Dare To Be
People often say to me things like ‘I don’t know exactly what you do.’ If I was an elevator pitch, I can see the complexity, that elevator shaft would have to be pretty long, or high (depending on whether your shaft was half full :-) for me to work through explaining my current projects at any time. I used to have quite the uptightness about this, as the inference is that professionally i’m either a) confusing or b) inconceivable or c) flighty. I’m not any of those things, (but if I was i’d choose B, because, Princess Bride.)

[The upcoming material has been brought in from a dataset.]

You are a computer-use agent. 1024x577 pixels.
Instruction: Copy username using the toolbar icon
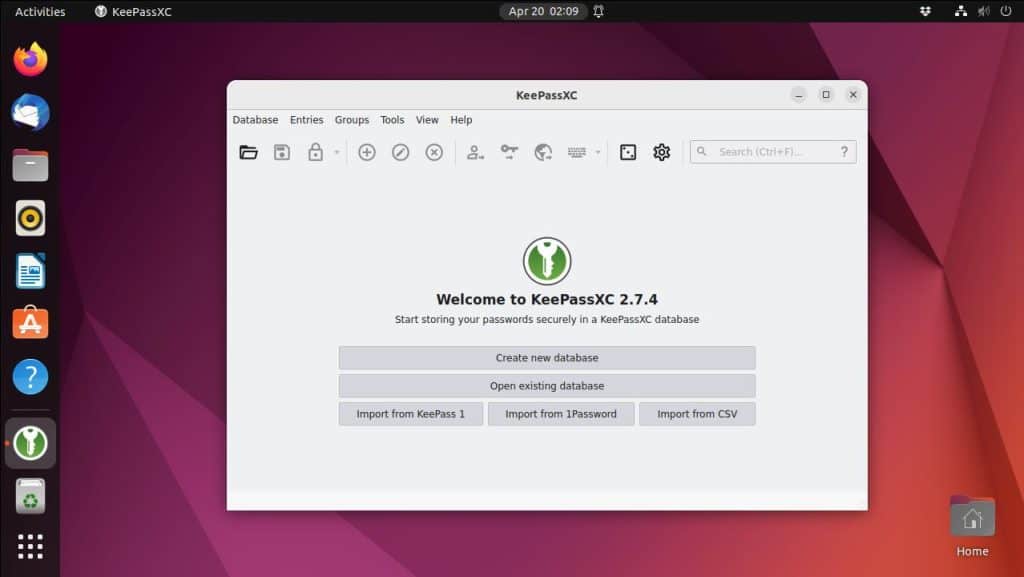474,152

I was musing on this with one of my go to brains and hearts the other day, and she said to me ‘what I think when I think of your work is how courageous, how marvelous, so much inquiry and such bravery to keep exploring big, difficult ideas and taking us all with you.’
It was one of those great moments when I realised that I was completely ignoring the advice I dispense so freely to people about following their dharma, and was instead sitting uncomfortably in a tepid pool of ‘the stories i’m telling myself about what others think’.

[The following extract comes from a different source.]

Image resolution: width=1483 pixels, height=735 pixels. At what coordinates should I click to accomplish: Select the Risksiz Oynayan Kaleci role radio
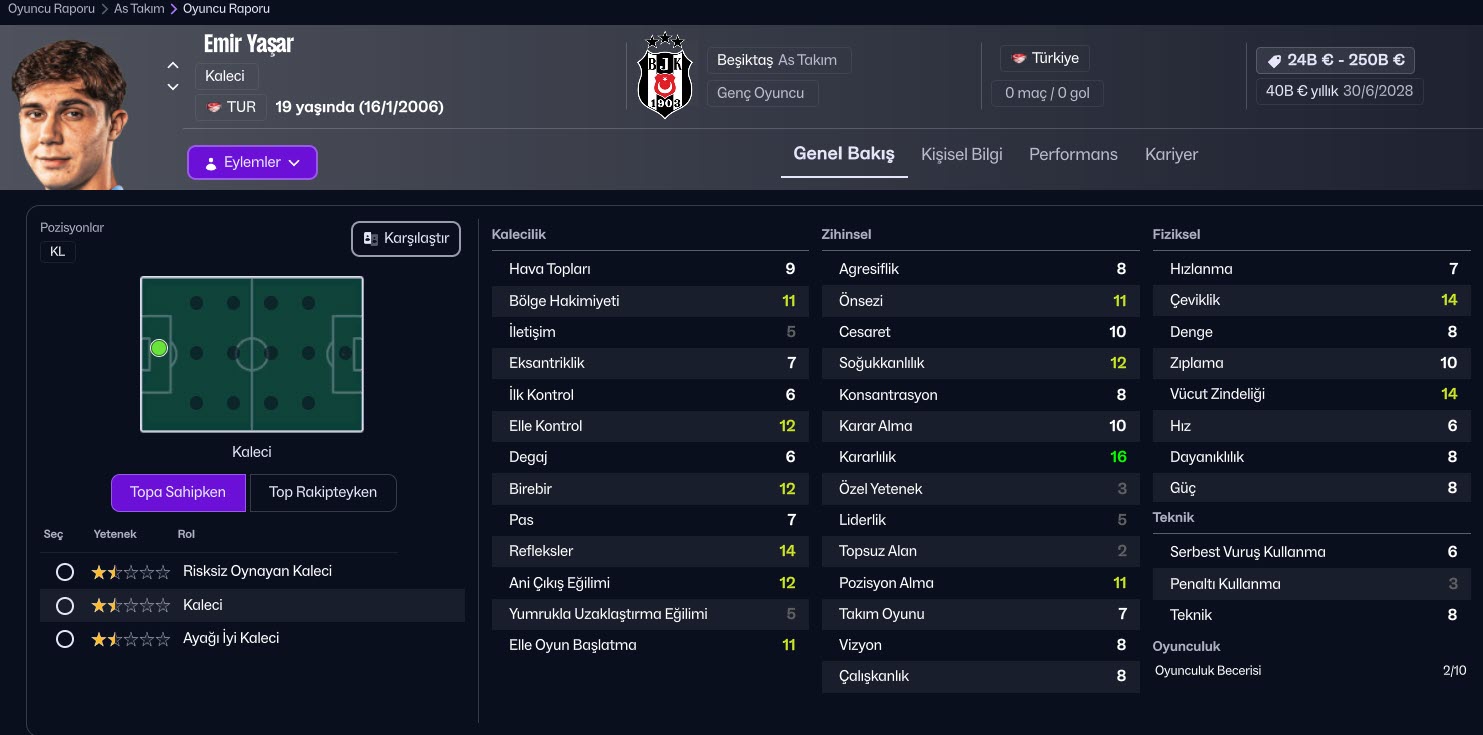click(65, 572)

The truth is, I have raging curiosity.
Always have had. Show me a rabbit hole, i’m down it, throw carrots if I don’t come up in a month. This trait has led me from place to place, job to job, degree to degree, each one adding another layer of nacre to my pearl. It’s not everyone’s jam this no harness no safety net life, and I shouldn’t be surprised if it gets queried every so often in a WTF-you-up-to-now way.
The other truth is I can be this way because I have deep rooted friendships that hold space for me, a partner of 20 years who knows when to throw me a rope of his gentle wisdom, but mainly just keeps waving his pom-poms as I run on to the field again - maybe to kick a goal, maybe to get smashed in the face. Bring orange quarters, ice packs and champagne at half time please.
Knowledge without experience is purely information, it needs to be lived in the bones, and dosed up with compassion to become the kind of wisdom that is reflective, self aware, and ultimately valuable. As I live longer, I feel a greater urgency to do more, to live more, to feel experience in my bones, always building towards some unknowable situation when all the doing and being makes sense in how I can be in service in that moment, or right now.
The purpose of that Les Murray (RIP buddy) length preamble leads to the unboundedly joyful news that in a matter of weeks, i’m being trained by Brene Brown at her Dare to Lead Facilitator training. I thought was pretty much lining up with Buckley when I applied to be accepted, I knew it was highly selective and places were going to be super competitive. I was wilding when I got the email that I was in, and have been ever since, as her message and methodology around compassionate, kind and courageous leadership resonates so strongly with my values and leadership training style.
I can’t wait to be in the room, alongside one of my besties and collaborators Zoe Coyle who was also chosen for this cohort, and who i’ll be delivering this work with globally through Pilot Light, and the other 118 amazing people who are daring to lead in their own communities.
And Brene. Swoon. Y’all are going to be hearing a lot more about this as it rolls out in mid June.
So what is it exactly that i’m doing? Well, i’m creating an edtech company, writing content, producing a podcast series, advising government on web accessibility and design, building a 21C skills course, running a leadership course, writing a new book, baking sourdough, meditating, taking cold showers and deep breathing and working to free all sentient beings from suffering. You know, the usual.